Re: [License-discuss] [Non-DoD Source] Re: [Non-DoD Source] Re: U.S. Army Research Laboratory Open Source License (ARL OSL) 0.4.0

2016-08-18 Thread Smith, McCoy
"I don't believe that there is an OSD requirement that the lawyers on 
License-Review/License-Discuss agree that the legal concern being addressed by 
a new license submission is valid.  *Especially when other lawyers disagree.*"

The problem is, I think to many of us commenting here, is that those other 
lawyers are not part of this conversation.  And for whatever reason have said 
they will not be.  So we're hearing "I'm not a lawyer, but unnamed lawyers have 
told me there is this problem, but have not explained their basis for finding 
that problem."

So there is likely some skepticism that there is a need at all for this 
license, as it seems to be just Apache 2.0, with clauses to address a problem 
that many (or all) of the lawyers on here are not even sure exists.

From: License-discuss [mailto:license-discuss-boun...@opensource.org] On Behalf 
Of Tzeng, Nigel H.
Sent: Thursday, August 18, 2016 1:26 PM
To: Lawrence Rosen; license-discuss@opensource.org
Subject: Re: [License-discuss] [Non-DoD Source] Re: [Non-DoD Source] Re: U.S. 
Army Research Laboratory Open Source License (ARL OSL) 0.4.0


>Cem Karan wrote:

>> The only reason that the ARL OSL was proposed AT ALL is because there is a 
>> strong concern that since USG code doesn't have copyright [1], any license 
>> that relies exclusively on copyright may be invalidated by the courts [2].



>We understand that strong concern. Most of us don't share it.

Well, if all lawyers agreed then IP cases would go a lot more quickly, no?

:::::

Task instructions:
1. From the license discussion, extract the passage between "2016-08-18 Thread Smith, McCoy" and "even sure exists.", inclusive.
2. Answer the following questions using the license discussion.
(a) What date is shown for the thread entry from Smith, McCoy?
(b) According to the license discussion, which existing license does the proposed license seem to be, apart from its added clauses?
(c) In the quoted message from Cem Karan, what does USG code not have?

Given data:

:::::

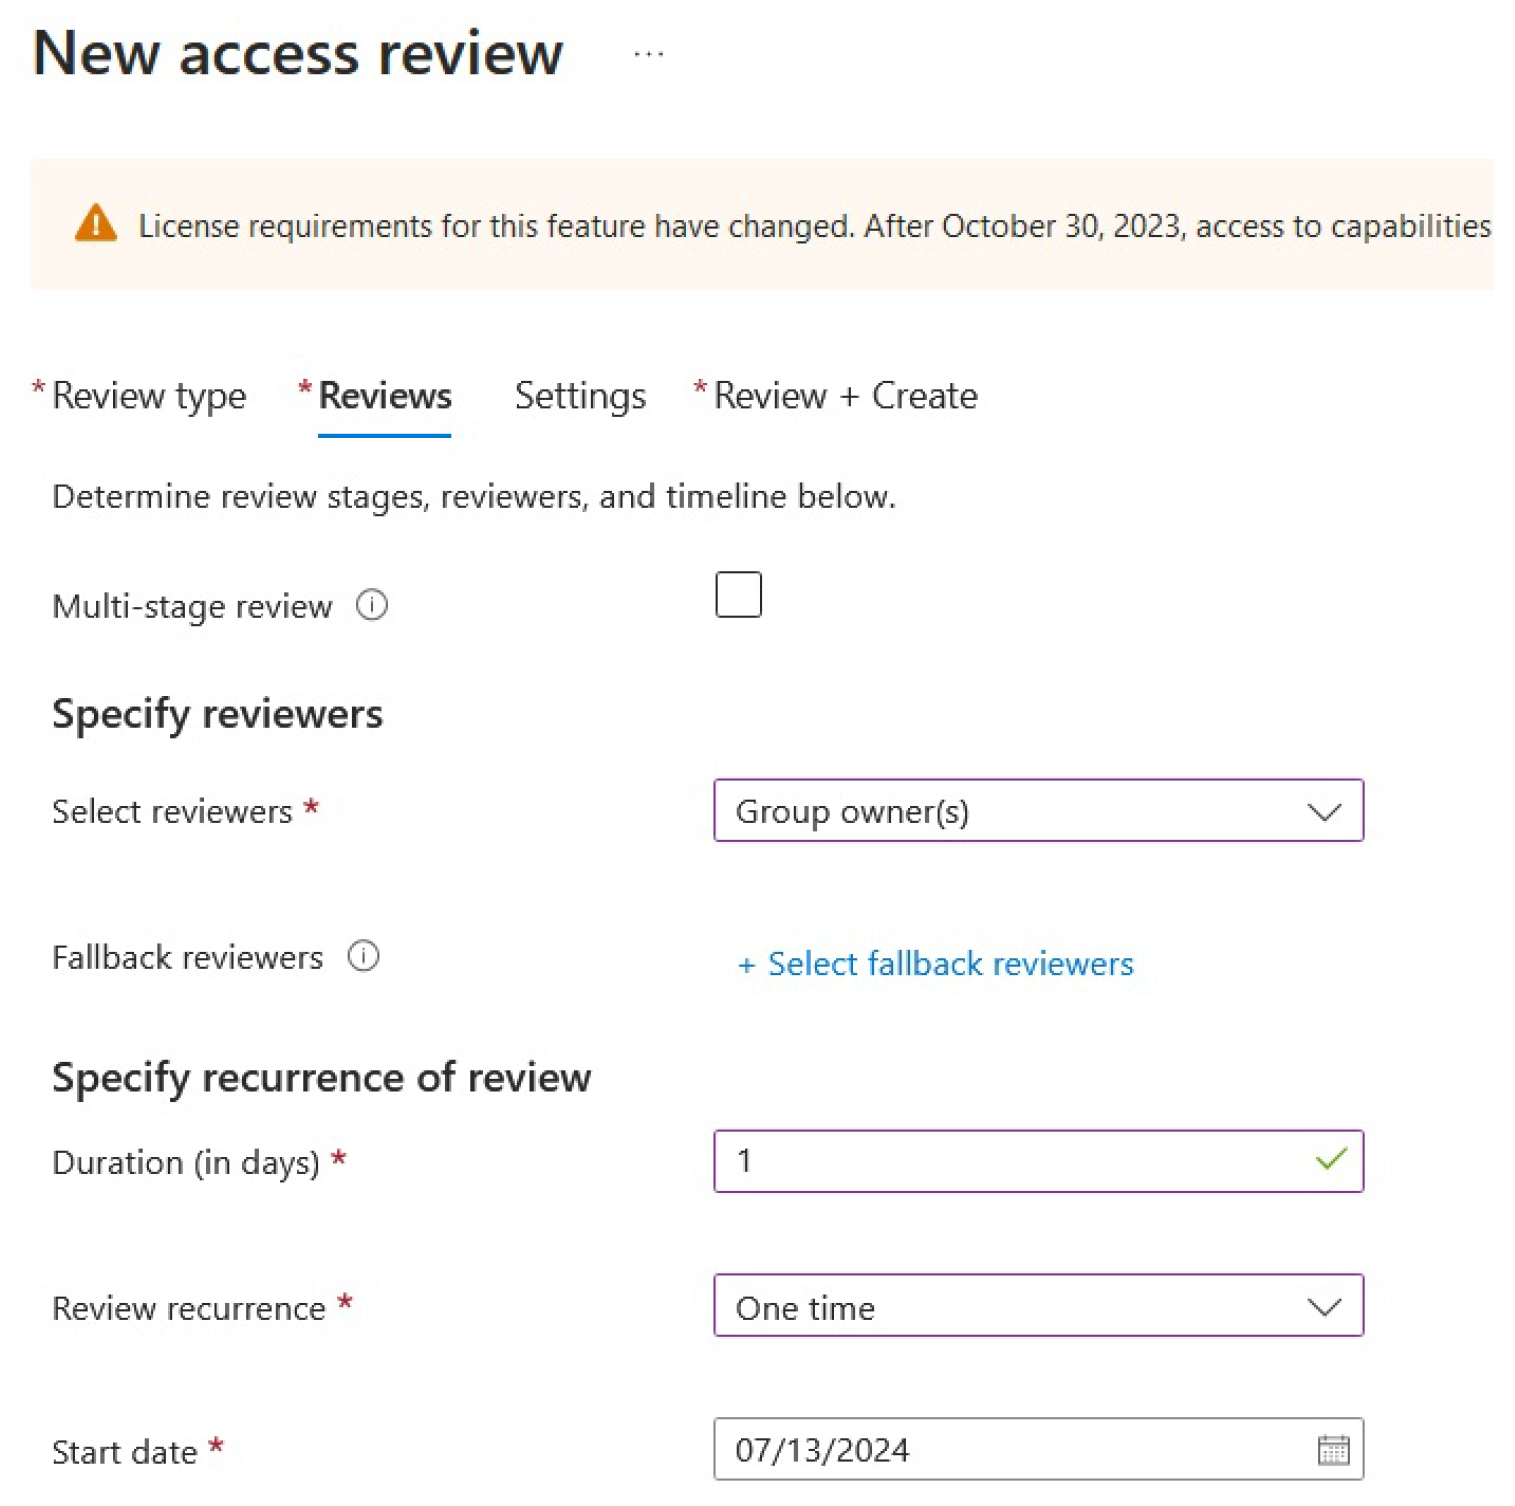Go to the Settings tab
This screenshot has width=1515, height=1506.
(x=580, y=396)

:::::

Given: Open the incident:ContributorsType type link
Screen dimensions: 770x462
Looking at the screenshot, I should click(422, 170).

:::::

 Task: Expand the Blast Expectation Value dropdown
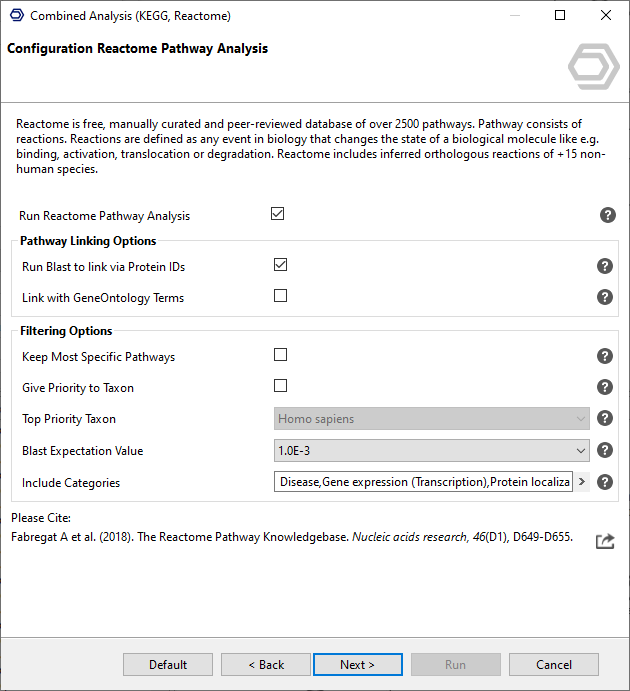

:::::

Results by task:
1.
2016-08-18 Thread Smith, McCoy
"I don't believe that there is an OSD requirement that the lawyers on 
License-Review/License-Discuss agree that the legal concern being addressed by 
a new license submission is valid.  *Especially when other lawyers disagree.*"

The problem is, I think to many of us commenting here, is that those other 
lawyers are not part of this conversation.  And for whatever reason have said 
they will not be.  So we're hearing "I'm not a lawyer, but unnamed lawyers have 
told me there is this problem, but have not explained their basis for finding 
that problem."

So there is likely some skepticism that there is a need at all for this 
license, as it seems to be just Apache 2.0, with clauses to address a problem 
that many (or all) of the lawyers on here are not even sure exists.

2.
(a) 2016-08-18
(b) Apache 2.0
(c) Copyright